**Activity:** Start at the line holding "Given: Click the 导出数据 button". Write out that line and each one after it to the end of the data, unchanged.

Provided data START

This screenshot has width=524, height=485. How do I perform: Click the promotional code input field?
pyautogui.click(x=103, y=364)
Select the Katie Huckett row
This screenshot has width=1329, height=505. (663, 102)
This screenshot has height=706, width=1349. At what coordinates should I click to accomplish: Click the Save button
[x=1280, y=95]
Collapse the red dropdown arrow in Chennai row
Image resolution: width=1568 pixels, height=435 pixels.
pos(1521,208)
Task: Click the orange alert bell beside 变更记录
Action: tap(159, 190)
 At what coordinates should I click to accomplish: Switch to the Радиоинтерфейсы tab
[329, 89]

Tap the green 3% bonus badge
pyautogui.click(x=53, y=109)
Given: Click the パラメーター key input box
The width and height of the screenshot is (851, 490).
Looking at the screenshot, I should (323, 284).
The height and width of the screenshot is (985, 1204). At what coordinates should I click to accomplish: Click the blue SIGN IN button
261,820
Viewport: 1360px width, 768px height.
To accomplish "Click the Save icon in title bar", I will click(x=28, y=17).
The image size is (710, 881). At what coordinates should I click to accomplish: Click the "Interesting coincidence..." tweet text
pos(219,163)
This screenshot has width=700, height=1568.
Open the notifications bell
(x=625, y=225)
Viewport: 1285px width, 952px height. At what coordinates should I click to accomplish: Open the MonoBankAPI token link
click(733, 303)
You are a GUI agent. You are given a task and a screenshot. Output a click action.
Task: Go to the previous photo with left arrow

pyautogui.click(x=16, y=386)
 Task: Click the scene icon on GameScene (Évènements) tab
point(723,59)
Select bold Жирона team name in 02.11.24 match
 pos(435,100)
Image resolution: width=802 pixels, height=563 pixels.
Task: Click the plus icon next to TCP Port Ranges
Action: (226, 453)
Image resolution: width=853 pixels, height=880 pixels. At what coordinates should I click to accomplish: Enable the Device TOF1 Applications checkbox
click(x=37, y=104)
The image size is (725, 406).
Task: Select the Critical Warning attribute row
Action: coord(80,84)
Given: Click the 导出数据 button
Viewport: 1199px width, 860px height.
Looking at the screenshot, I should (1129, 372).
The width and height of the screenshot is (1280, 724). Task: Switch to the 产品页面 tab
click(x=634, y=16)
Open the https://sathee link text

Provided data END

**Answer to this problem:**
Given: Click the 导出数据 button
Viewport: 1199px width, 860px height.
Looking at the screenshot, I should (1129, 372).
The width and height of the screenshot is (1280, 724). Task: Switch to the 产品页面 tab
click(x=634, y=16)
Open the https://sathee link text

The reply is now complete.